September 3, 2009
The Record
Front Page
Hotel owner charged with pumping raw sewage into Hackensack River
By Scott Fallon
SECAUCUS — Hundreds of gallons of raw sewage were deliberately pumped into the Hackensack River from the Crowne Plaza Hotel in Secaucus every week for 18 months, threatening public health and the environment, authorities said Wednesday.
Staffers at the Crowne Plaza Hotel in Secaucus would pump hundreds of gallons of sewage each week from a pit next to the hotel into the Hackensack River. The owner of the hotel, RD Secaucus LLC, faces millions of dollars in fines under an indictment handed up Wednesday that said workers knowingly polluted the river with sewage, chlorine and other chemicals.

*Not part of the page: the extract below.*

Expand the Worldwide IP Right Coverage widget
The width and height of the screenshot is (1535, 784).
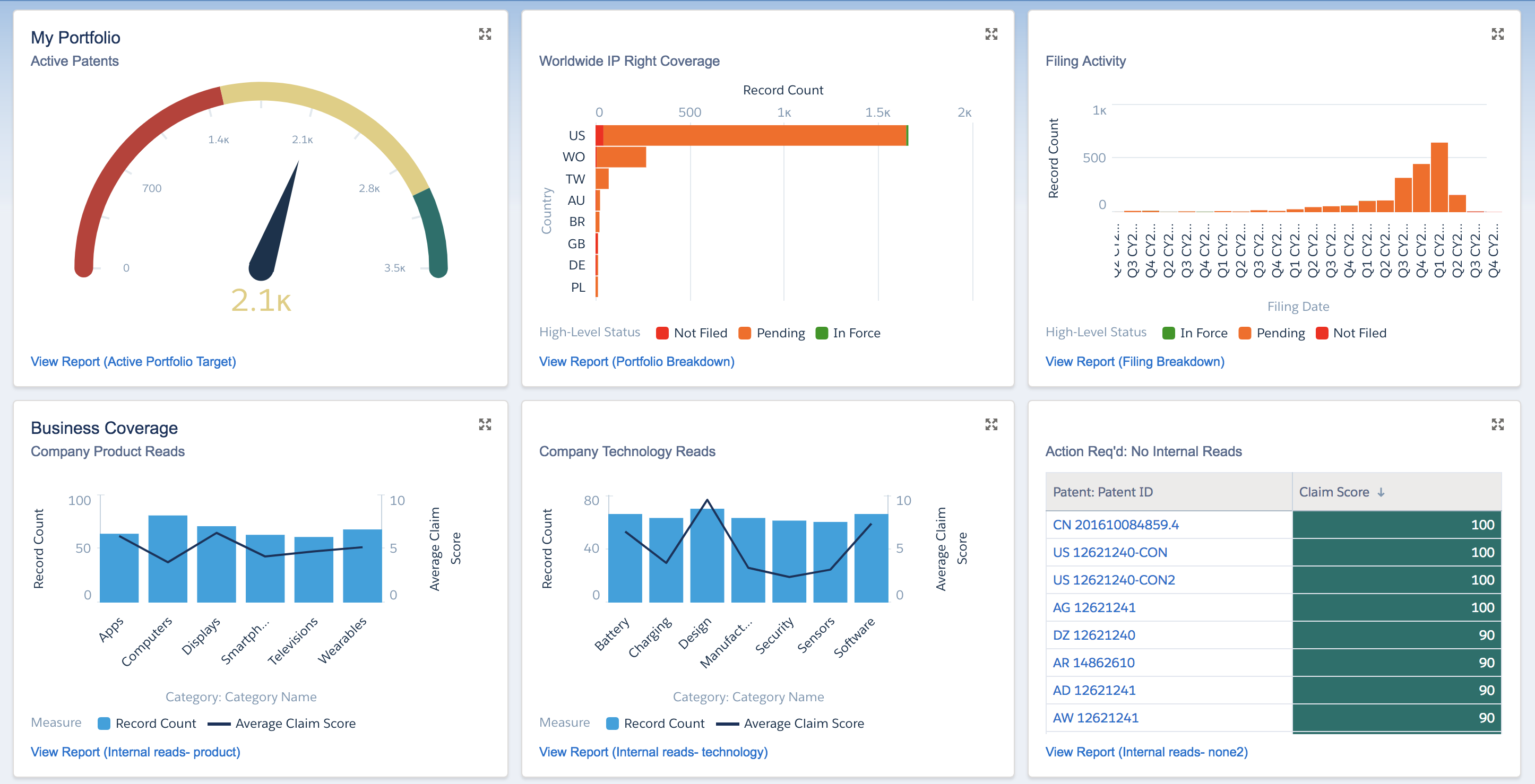pos(991,34)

“The staff of the Crowne Plaza showed a disregard for the health of the Hackensack River, of the environment, and of their neighbors,” state Attorney General Anne Milgram said. “Rather than treasuring the river that runs so close to their hotel, they unlawfully chose to treat it like a sewer.”
The hotel was mentioned in the recent federal corruption complaint against former Mayor Dennis Elwell, but the two cases are not connected. Elwell talked about the hotel’s sewage problems while being taped by an FBI informant posing as a hotel developer, according to a federal criminal complaint.
State authorities were made aware of the sewage problem in late May by Bill Sheehan, leader of the environmental group Hackensack Riverkeeper, who said he received a tip about the pumping from a hotel worker.
From January 2008 to June 2009, hotel staff would lower a pump into a grate-covered pit next to the hotel where wastewater collected. They would then drag a hose across grass put it into the river, authorities said.
“I was told they had a regular schedule — Monday, Wednesday and Friday,” Sheehan said. “You would clean the place out after the weekend, do it again mid-week and then again on Friday.”
State investigators executed a search warrant on June 8 at the hotel at 2 Harmon Plaza, which sits between the Hackensack River and Meadowlands Parkway in an office complex just south of Route 3. They took samples of wastewater that had collected in a grate-covered pit next to the hotel and seized records. Laboratory tests showed sewage and other pollutants in the samples.
That same day the Department of Environmental Protection ordered the hotel to cease pumping wastewater from the pit.
Authorities could not say why one of the more upscale hotels in the region would allegedly dispose of its sewage this way.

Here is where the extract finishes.